There are approximately 10.7 million swimming pools in the U.S., more than half of which are inground.
If you’re considering investing in a pool, you need to crunch the numbers first — particularly if there’s any chance that you might be selling anytime soon. We talked with top California real estate agent Tami Pardee, contacted several pool contractors, and researched cost estimates from multiple reputable online sources to help you navigate the budgeting process.
What’s the estimated cost for an inground pool?
Just as no two houses are identical in cost, every pool comes with its own unique price tag. The total expense varies widely based on area, chosen materials, and any added features. The average cost to put in an inground swimming pool in the U.S. ranges from $28,000-$55,000 — but pricey bells and whistles can easily push the number over that top range.
According to a HomeLight survey, the average cost to install an inground pool is $42,480. Homeowners can expect to recoup $21,483 of that cost at resale, or 51%, provided that the pool is in good condition.
However, it’s unlikely that a pool under $50,000 will be upscale, especially if you’re in a more expensive market. For example, Pardee breaks down the average pool prices in her Los Angeles market:
- Low-end: $45,000-$50,0000
- Middle-tier: $75,000-$100,000
- Upscale: $150,000+
Aquamarine Pool Company in Cincinnati, Ohio offers estimates in those same ranges:
- Basic pool with lights and minimal concrete, medium-sized (14’ x 30’): $45,000
- Upscale pool with water features, tanning ledge, heater (larger pool): $70,000-$90,000
- Upper-end pool with landscaping, walls, etc.: $125,000 and up
Finally, Johnny Davis, Executive Vice President of Royal Swimming Pools reports the average cost at around $70,000, but he echoes the range of $20,000 (for a low-end, basic pool) all the way up to $110,000 and beyond for a high-end pool with major upgrades.
How does size impact the cost of a pool?
When it comes to budgeting for a pool, size makes a big difference.
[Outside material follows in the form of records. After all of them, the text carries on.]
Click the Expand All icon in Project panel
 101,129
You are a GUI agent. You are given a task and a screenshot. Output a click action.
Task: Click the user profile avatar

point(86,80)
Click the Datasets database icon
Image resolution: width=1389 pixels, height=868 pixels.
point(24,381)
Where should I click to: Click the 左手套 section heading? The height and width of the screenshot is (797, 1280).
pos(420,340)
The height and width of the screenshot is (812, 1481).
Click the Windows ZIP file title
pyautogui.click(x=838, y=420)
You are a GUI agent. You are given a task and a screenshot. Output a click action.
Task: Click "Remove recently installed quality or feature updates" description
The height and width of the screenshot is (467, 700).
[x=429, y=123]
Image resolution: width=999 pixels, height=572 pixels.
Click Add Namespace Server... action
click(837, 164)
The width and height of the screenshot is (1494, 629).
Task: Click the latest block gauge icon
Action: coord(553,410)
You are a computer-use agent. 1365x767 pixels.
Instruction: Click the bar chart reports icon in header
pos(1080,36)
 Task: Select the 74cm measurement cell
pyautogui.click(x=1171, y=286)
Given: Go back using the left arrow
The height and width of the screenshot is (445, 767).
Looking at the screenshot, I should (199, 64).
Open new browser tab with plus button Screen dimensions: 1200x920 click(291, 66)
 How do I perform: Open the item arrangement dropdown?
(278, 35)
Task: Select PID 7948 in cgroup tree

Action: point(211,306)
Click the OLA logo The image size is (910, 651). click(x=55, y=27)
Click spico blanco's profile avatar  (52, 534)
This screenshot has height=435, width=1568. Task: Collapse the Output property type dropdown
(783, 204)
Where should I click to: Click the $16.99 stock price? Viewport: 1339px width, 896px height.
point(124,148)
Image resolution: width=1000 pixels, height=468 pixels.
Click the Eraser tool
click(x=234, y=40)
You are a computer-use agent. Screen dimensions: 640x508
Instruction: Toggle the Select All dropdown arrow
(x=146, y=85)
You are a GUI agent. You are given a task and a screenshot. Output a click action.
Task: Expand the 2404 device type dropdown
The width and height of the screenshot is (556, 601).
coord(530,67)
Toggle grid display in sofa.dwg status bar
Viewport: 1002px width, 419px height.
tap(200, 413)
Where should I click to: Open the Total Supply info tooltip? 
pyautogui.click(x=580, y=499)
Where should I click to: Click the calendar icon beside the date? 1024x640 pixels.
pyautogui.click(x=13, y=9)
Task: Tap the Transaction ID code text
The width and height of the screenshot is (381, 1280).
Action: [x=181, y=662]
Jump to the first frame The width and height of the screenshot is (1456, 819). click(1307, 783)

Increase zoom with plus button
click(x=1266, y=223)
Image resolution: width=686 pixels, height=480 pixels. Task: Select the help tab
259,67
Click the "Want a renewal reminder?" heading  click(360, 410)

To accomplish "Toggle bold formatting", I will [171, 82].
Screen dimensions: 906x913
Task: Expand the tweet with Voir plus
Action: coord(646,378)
Pools are sold and priced by the square foot, and Aquamarine Pools estimates that the dimensions drive about 75% of the overall price.
According to Pool Pricer, some common dimensions are:
- 10’ x 20’
- 15’ x 30’
- 20’ x 40’
When selecting a pool size, ask yourself the following questions:
- How will you use the pool? If you plan to use it for swimming laps and other exercise, you’ll want a longer pool. But if it’s primarily intended for sunbathing and quick dips to cool off, you can probably get away with a smaller size. If you’ll be adding a diving board, the pool will need to have a deep end of at least eight feet.
- Who will be using the pool? If it’s for adult use only, you can probably opt for an overall deeper pool, but if a mix of children and adults will be swimming, you may need to incorporate a shallow end and zero-entry (beach-entry) access. If you have a larger family or plan to entertain guests, you should plan for more swimming space.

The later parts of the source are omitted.